Natalie looked at him with quiet disappointment. “As much as you hated Alypia, her offer was genuine—it granted us a security we will never get again. Here, there is only running and hiding and fearing the smallest sound in case it is someone coming for us in the night, to kill us.” Natalie shook her head, biting her lip as if holding back tears. “I want to see my family again, Alex. I want to let them know I am okay, and continue protecting myself and others, and if that means learning a few things from a few unsavory characters, then so be it. I will do whatever it takes.”

“There’s a difference between doing something to survive and doing it because you enjoy it,” Alex replied, trying to push down the anger rising through his body.

This time, the look she gave him was one of pure determination. “You think you are a hero, yet you run from true power—you fear it. Heroes fear nothing.”

Alex opened his mouth to respond, but he wasn’t sure how. In the heat of the moment, he almost wanted to snap that he didn’t fear anything, but it would be a lie. Neither did he consider himself a hero. He was just a young person like her, trying to survive, trying to make sense of this crazy world, trying to get home.

His expression must have been simmering though, from the way Natalie was staring at him with a fearful glint in her widened eyes, though perhaps it was just the atmosphere playing tricks on him, making him see and feel things that didn’t exist.
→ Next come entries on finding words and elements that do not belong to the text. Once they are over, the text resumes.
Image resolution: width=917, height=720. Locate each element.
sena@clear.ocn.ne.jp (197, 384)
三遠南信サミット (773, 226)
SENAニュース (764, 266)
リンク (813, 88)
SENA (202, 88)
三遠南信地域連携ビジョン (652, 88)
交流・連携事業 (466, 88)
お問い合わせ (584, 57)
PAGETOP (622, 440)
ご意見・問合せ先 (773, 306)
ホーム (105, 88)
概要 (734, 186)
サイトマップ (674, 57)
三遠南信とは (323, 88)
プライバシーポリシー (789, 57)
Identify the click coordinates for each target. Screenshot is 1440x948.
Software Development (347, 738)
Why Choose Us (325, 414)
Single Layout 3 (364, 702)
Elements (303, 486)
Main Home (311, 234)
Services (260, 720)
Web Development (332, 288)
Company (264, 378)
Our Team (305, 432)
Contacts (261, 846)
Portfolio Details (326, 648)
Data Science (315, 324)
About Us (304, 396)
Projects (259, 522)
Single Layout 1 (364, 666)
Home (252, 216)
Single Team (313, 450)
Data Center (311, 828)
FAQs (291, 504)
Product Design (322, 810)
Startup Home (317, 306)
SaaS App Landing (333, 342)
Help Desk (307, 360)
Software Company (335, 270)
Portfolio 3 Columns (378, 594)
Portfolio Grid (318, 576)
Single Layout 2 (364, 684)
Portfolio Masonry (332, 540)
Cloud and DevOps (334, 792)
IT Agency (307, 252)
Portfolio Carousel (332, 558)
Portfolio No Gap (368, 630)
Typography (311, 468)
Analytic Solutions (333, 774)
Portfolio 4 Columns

Her expression made more sense as he glanced down at himself, seeing the crackle of his anti-magical aura beginning to edge through his skin, trying to defend against the onslaught of Natalie’s words.

He had to get away. Her words had intensified the crawl of rage beneath his skin, and it was overwhelming him. He turned and ran.
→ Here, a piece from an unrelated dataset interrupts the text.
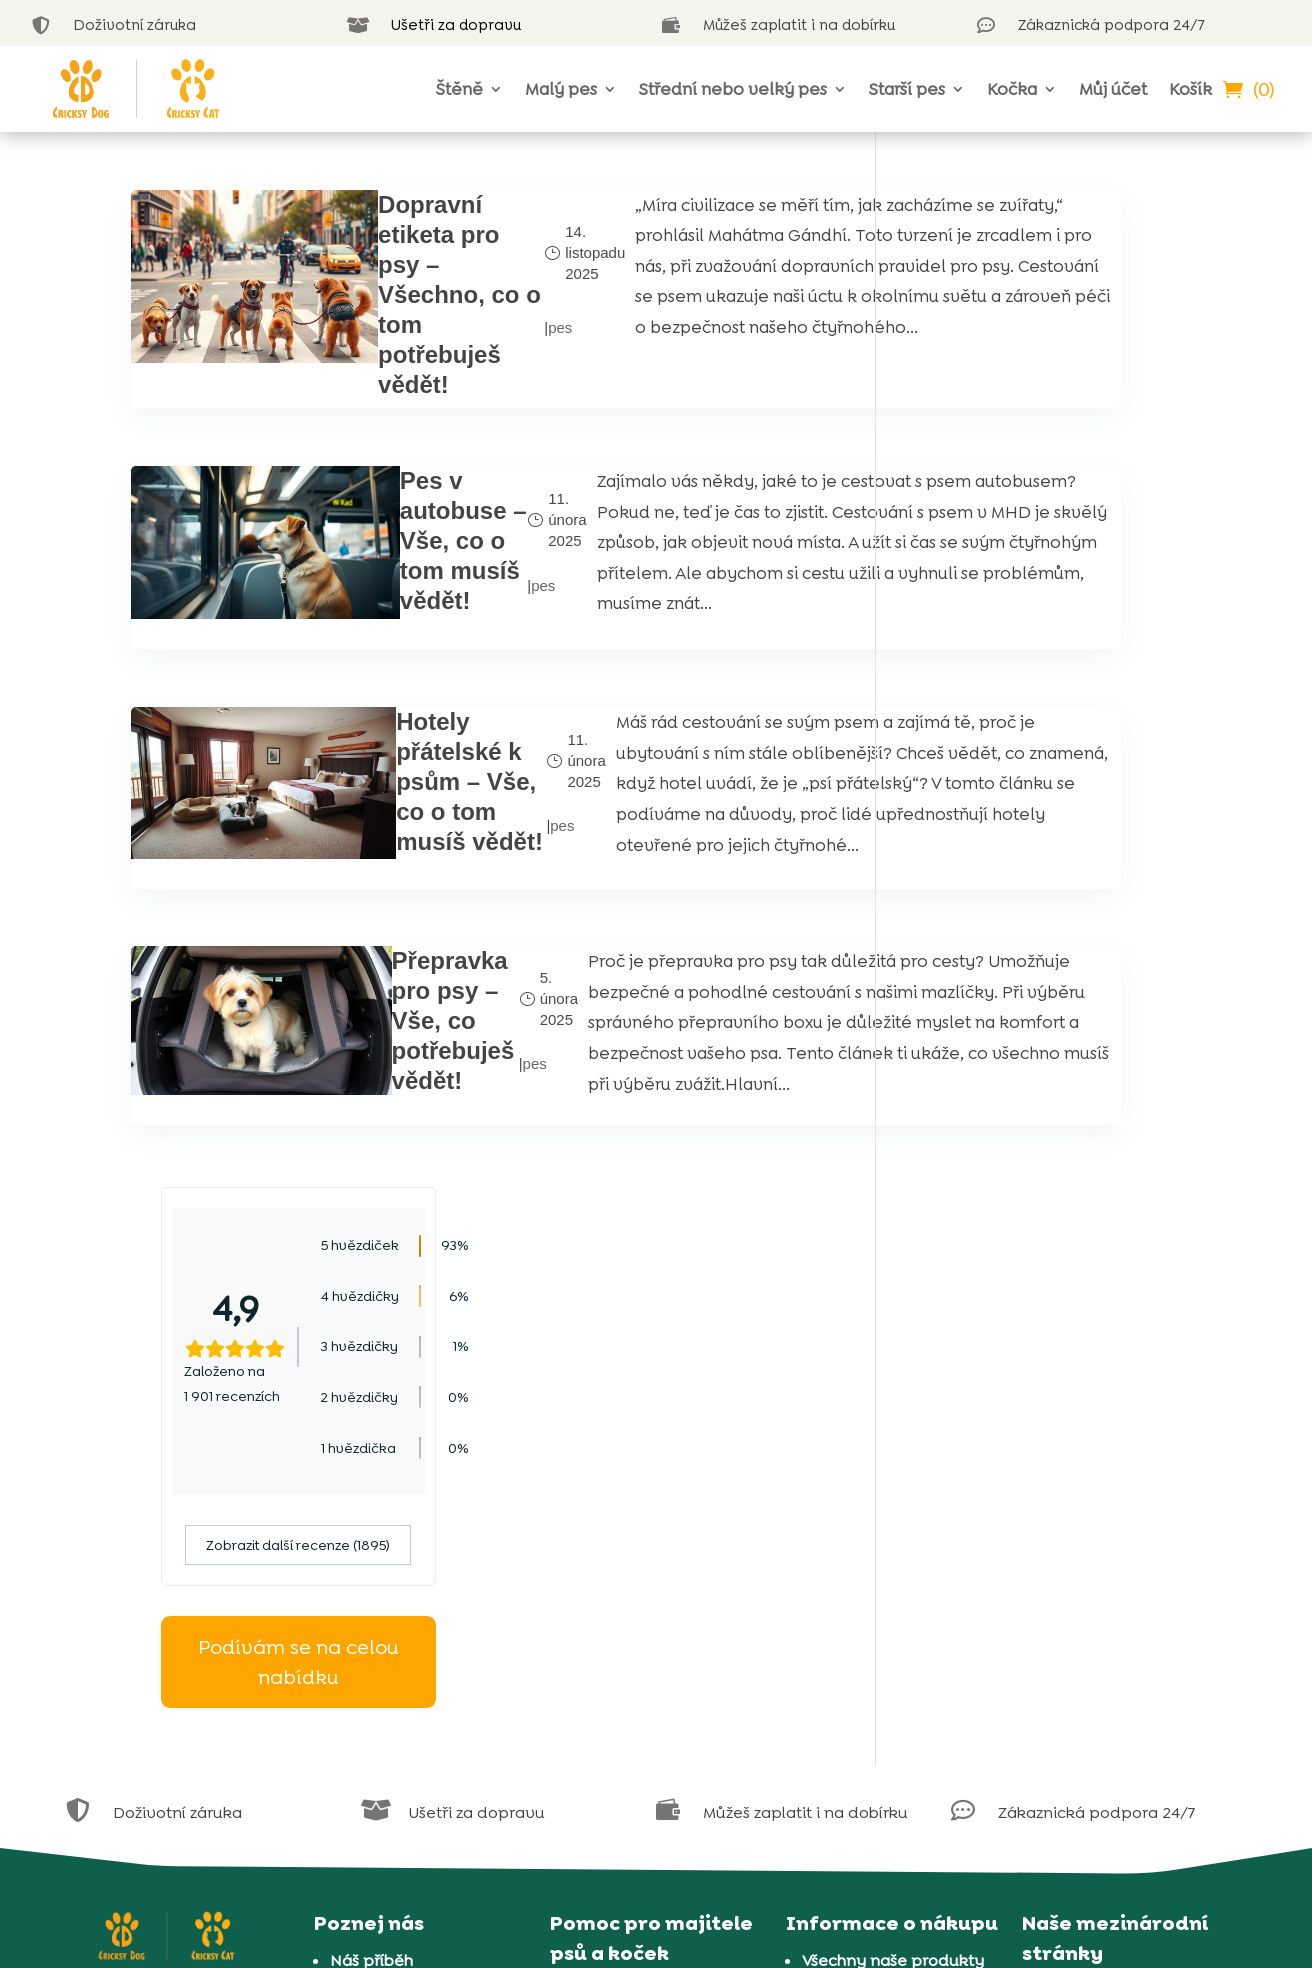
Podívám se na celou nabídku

“Alex, come back! Don’t leave me like this!” she called.

Her voice faded away until he could no longer hear it. He couldn’t trust himself around any of them, with the barrier manipulating him the way it was. He wondered if it might also have something to do with Elias’s attempt at healing him, the shadow-man’s touch simply making things worse in the long-run, after a momentary relief. Alex felt he needed Vincent’s lesson more than ever to escape the pressure of it all, if only for a short while. He needed the claustrophobia and the anger and the skin-crawling sensation of the keep to pause. If he didn’t catch a break, he sensed he might lose his grip on reality for good. It was already slipping away from him.

He continued on his way to the tower room and reached it quickly. After retrieving two of the black bottles, Alex strode back through the corridors of Kingstone Keep, trying to take the edge off his anger, and soon found himself once again at Vincent’s cell.

Inside, it was unexpectedly spacious, with a large window cut into the far wall that made the room seem airy and bright. Vincent sat in a chair in the corner, a book open on his lap.

“Are you all right?” Vincent asked as Alex entered. “You look like you have a thousand demons whispering away in that head of yours, young Spellbreaker.”